Art and Revolution, Empire, and Race: France and Haiti from the 18th to the mid-19th century
Tuesday, Thursday: 5:00-6:30pm
This course will focus on the art precipitated by the intertwining French and Haitian Revolutions. How, we ask, did art contend with this violent period of political and cultural upheaval, repeated revolutions, regime changes, the abolition and reinstatement of slavery in France’s Caribbean colonies, followed by the founding of Haiti, the first modern nation forged by slaves and free persons of color who defeated their masters? Yet slavery and empire had mixed rather than segregated races, creating gens de couleur (people of color) and whites and blacks who were redefined as Creoles. According to the French, all persons born in the colonies were Creoles, regardless of race. This class will examine visual representations of racial difference in a society haunted by anxieties about racial purity and miscegenation. Defined at once as foreigners and colonial “relations,” Creoles moved to France and were prominent in artistic and literary culture; some French artists in turn moved to Haiti to paint for the government.
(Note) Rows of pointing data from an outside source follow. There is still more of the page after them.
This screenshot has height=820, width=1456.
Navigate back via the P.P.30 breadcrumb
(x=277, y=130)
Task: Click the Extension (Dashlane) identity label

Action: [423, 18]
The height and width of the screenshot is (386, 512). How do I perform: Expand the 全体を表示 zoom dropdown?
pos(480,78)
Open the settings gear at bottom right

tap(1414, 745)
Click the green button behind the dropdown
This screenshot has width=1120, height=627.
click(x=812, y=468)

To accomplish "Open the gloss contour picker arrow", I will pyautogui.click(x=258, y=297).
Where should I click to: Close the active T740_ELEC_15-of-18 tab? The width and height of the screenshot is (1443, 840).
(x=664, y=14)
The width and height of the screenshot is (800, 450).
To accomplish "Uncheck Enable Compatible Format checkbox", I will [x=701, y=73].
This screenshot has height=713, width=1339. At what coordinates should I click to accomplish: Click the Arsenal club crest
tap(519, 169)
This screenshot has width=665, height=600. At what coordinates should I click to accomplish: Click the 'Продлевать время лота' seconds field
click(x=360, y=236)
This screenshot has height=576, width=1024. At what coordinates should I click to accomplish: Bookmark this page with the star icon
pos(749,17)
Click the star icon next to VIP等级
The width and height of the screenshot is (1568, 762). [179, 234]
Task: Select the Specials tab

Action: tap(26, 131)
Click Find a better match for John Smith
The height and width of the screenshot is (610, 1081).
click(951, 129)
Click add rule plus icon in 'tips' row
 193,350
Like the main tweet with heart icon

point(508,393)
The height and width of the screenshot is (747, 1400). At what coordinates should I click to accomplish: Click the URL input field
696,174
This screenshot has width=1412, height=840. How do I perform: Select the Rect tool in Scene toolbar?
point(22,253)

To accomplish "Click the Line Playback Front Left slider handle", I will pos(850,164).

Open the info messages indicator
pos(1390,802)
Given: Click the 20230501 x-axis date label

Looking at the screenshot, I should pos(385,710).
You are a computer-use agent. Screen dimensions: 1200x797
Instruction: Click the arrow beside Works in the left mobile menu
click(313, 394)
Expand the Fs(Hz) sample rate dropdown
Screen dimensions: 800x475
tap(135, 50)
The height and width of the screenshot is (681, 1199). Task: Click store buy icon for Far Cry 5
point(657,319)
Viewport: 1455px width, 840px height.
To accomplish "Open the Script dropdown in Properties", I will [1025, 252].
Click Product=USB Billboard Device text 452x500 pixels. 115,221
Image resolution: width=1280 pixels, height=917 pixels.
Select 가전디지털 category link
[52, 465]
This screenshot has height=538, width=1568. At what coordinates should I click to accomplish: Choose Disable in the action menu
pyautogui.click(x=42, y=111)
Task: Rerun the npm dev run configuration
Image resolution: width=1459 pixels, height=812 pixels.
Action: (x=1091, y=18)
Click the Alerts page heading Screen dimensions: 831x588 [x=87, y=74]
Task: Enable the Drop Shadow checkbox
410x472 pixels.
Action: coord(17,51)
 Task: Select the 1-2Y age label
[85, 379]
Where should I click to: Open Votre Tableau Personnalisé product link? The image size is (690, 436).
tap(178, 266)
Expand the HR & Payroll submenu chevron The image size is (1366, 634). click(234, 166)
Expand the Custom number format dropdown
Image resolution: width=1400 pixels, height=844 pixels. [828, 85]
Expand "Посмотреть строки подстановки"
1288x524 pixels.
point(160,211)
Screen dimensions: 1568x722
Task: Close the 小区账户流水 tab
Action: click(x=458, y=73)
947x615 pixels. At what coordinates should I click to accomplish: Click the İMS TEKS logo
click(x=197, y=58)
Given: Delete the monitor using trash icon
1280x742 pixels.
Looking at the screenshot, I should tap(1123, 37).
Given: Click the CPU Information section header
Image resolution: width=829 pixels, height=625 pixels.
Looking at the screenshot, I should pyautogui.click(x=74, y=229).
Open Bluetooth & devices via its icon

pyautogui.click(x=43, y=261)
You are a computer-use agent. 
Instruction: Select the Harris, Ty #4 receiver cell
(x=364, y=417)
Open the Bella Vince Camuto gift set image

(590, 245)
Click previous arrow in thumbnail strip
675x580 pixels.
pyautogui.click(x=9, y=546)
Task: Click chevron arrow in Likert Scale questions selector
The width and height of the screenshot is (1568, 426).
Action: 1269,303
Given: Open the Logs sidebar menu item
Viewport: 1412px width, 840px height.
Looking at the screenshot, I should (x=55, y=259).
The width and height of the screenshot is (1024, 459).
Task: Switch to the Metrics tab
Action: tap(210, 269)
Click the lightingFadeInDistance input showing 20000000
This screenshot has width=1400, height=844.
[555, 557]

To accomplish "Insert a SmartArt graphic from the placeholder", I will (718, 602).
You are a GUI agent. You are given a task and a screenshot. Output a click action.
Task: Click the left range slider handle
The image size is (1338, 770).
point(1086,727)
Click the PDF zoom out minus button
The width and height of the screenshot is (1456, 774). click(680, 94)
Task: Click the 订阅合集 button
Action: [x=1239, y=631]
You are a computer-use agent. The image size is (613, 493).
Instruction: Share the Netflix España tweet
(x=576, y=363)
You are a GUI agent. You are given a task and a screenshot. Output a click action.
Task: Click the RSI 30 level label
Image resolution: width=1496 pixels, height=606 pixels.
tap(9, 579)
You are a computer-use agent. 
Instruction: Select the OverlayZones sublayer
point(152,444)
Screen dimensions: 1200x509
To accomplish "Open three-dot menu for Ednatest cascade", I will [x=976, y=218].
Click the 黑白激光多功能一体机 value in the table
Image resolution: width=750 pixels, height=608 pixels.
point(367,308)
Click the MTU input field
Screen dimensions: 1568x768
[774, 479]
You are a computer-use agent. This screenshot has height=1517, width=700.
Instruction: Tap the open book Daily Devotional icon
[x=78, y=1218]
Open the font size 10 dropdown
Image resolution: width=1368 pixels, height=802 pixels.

These years witnessed extraordinary transformations both in French art and the art made in Haiti to represent the new nation. While French art of this period was once explained in terms of a shift in styles (Rococo to Classicism to Romanticism), this course will examine the relation between artistic and political change, considering not only institutional pressures upon artists but also the shifting conceptions of art’s purpose and audience during revolutions in both the metropole and the colonies. Among those to be examined are the French artists David, Girodet, Gericault, Delacroix and Courbet; the Creole painters Guillaume Guillon-Lethière born in Guadeloupe, and Théodore Chassériau born in Haiti; the black model Joseph born in Haiti and the mixed-race model known as Aspasie. We will also read some of the extensive literature about protagonists of color written by mixed-race authors such as Alexandre Dumas père whose black father was born in Haiti and served as General under Napoleon, and French authors such as Victor Hugo, Georges Sand, and Honoré Balzac.
This course fulfills the following requirements for the History of Art major: Geographical area (A) or (E), and Chronological period (III), based on the topic of the final research paper or project.